Despite a rainy start and one countdown abort, six small satellites launched spaceward Friday on a mission to study the Earth's atmosphere and track climate change.

An Orbital Sciences-built Minotaur rocket shot the multi-satellite mission into orbit at 9:40 p.m. EDT (0140 April 15 GMT) from California's Vandenberg Air Force Base, where rain and clouds reigned for most of the day. It was the second attempt to loft the spacecraft Friday after a last-minute glitch prevented a liftoff almost 90 minutes earlier.

A joint effort between researchers in the U.S. and Taiwan, the $100 million COSMIC mission - short for Constellation Observing System for Meteorology, Ionosphere and Climate - will use a network of six satellites and a method called radio occultation to measure the Earth's atmosphere along thousands of data points.

The spacecraft use a set of four global positioning system (GPS) antennas and a suite of other instruments to track how GPS satellite signals are distorted by the Earth's atmosphere.

From that distortion, researchers can track atmospheric conditions such as air density, temperature, moisture or electron density. Mission scientists hope the system, which is expected to take 2,500 occultation soundings all over the globe - included the Earth's oceans - every 24 hours, will provide a data boon for weather forecasters and atmospheric researchers.

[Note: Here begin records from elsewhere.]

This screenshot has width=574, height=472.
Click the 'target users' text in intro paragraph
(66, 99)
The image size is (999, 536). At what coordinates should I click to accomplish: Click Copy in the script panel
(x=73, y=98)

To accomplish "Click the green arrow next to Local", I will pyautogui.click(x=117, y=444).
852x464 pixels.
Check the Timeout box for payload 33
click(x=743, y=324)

"You guys did a fantastic job," said William Kuo, director of the COSMIC office at the University Corporation for Atmospheric Research (UCAR) in Boulder, Colorado, to launch controllers just after the sixth COSMIC satellite was deployed in orbit.

UCAR designed the satellite system used for COSMIC's planned two-year mission, but about $80 million of the mission's cost was covered by Taiwan's National Science Council and National Space Organization.

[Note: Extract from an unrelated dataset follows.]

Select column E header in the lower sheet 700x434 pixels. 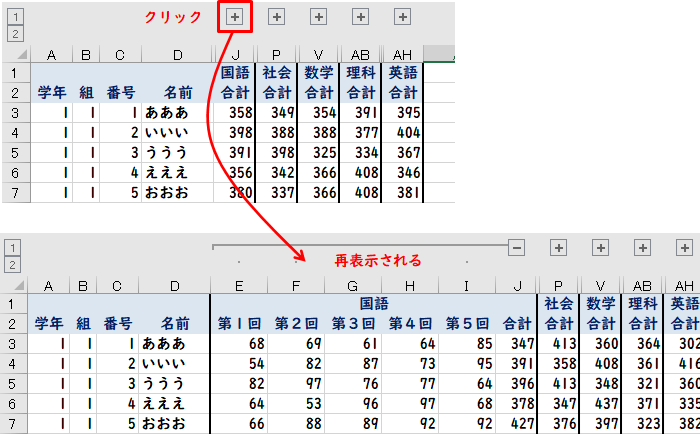point(239,285)
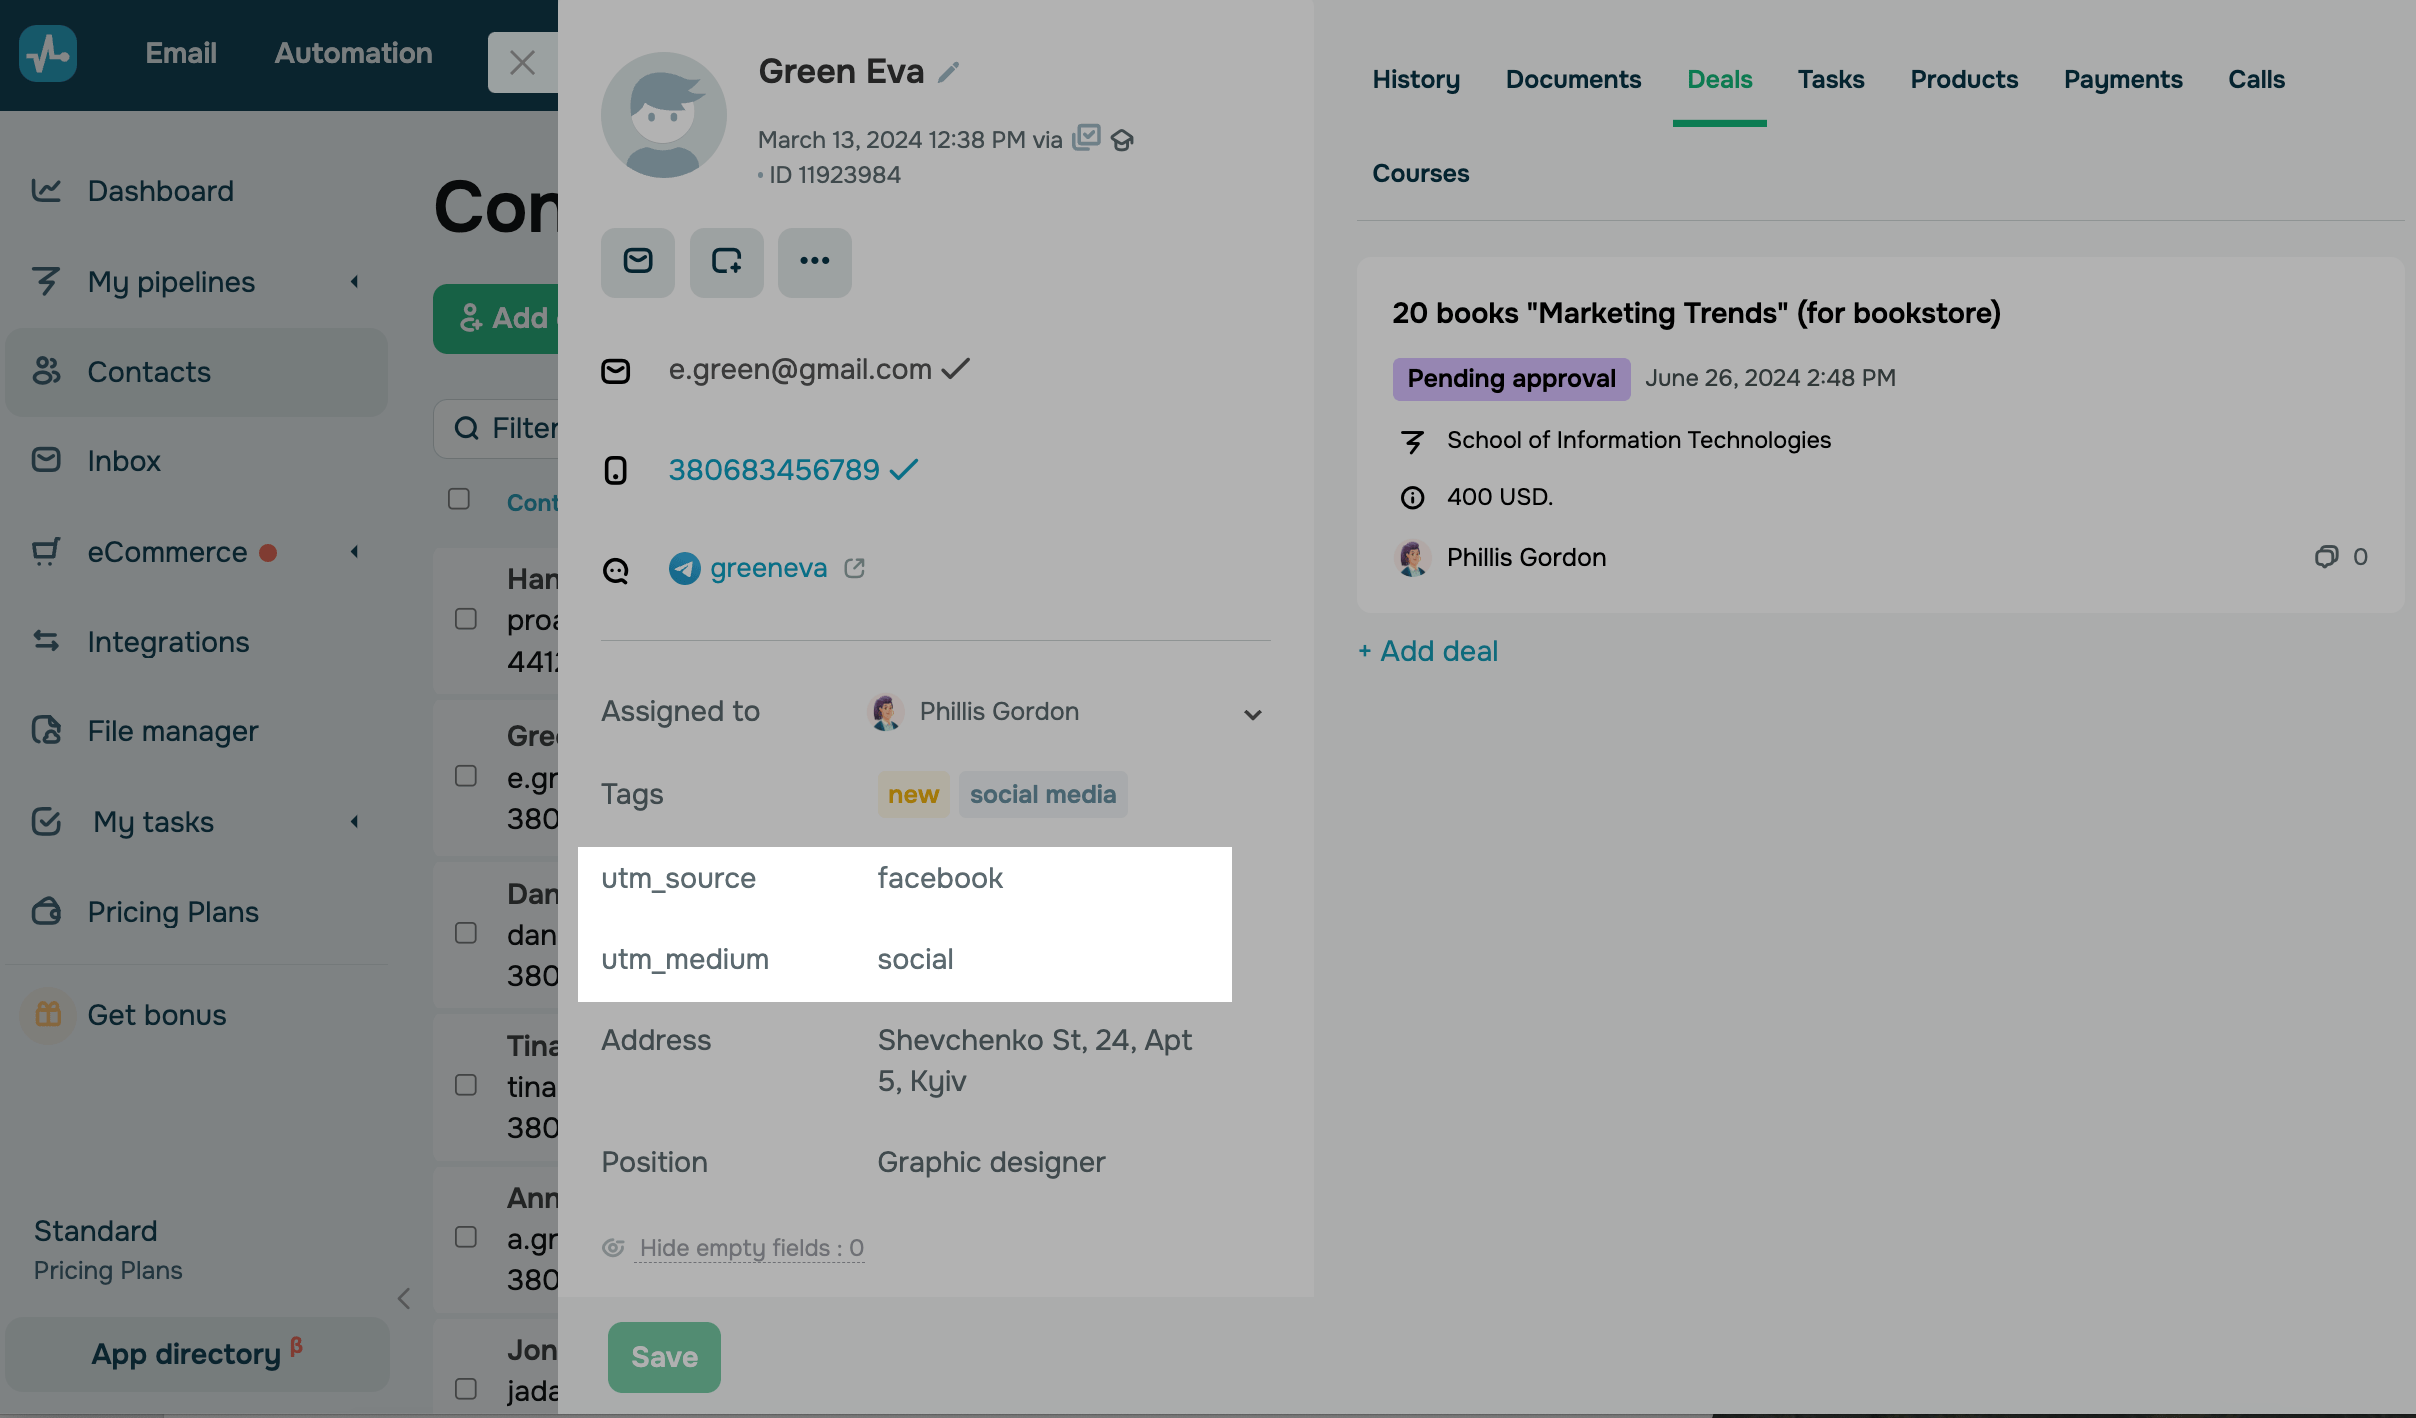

The U.S. National Science Foundation and its partners - which included NASA, the U.S. Air Force Space Test Program, the Office of Naval Research and the National Oceanic and Atmospheric Administration - covered the rest.

Each of the six COSMIC satellites - known together as FORMOSAT 3 in Taiwan - is just a few inches wide and weighs about 137 pounds (62 kilograms). Originally developed by Orbital Sciences for the ORBCOMM data communications network, the probes were modified for the COSMIC mission and are expected to reach their final circular orbits - between 435 and 500 miles (700 and 800 kilometers) above Earth - in about 13 months.

The mission relies on some radio occultation techniques and hardware developed by NASA's Jet Propulsion Laboratory (JPL) in Pasadena, California, the space agency said.

"COSMIC is a prime example of transitioning NASA remote sensing technology into operational weather forecasting," explained Tony Mannucci, supervisor of JPL's Ionospheric and Atmospheric Remote Sensing Group, in a statement. "The expected improvements in forecasting skill and COSMIC's contribution to long-term climate monitoring are a direct result of NASA's research investments in radio occultation, a technology originally developed by JPL in the 1960s for planetary atmospheric studies and later refined in the 1990s for Earth orbit use."

While the spacecrafts are expected to perform for two years, they carry enough fuel for a five-year study, Orbital officials said.

Friday's successful space shot marked the fifth launch of an Orbital-built Minotaur rocket since its debut in 2000.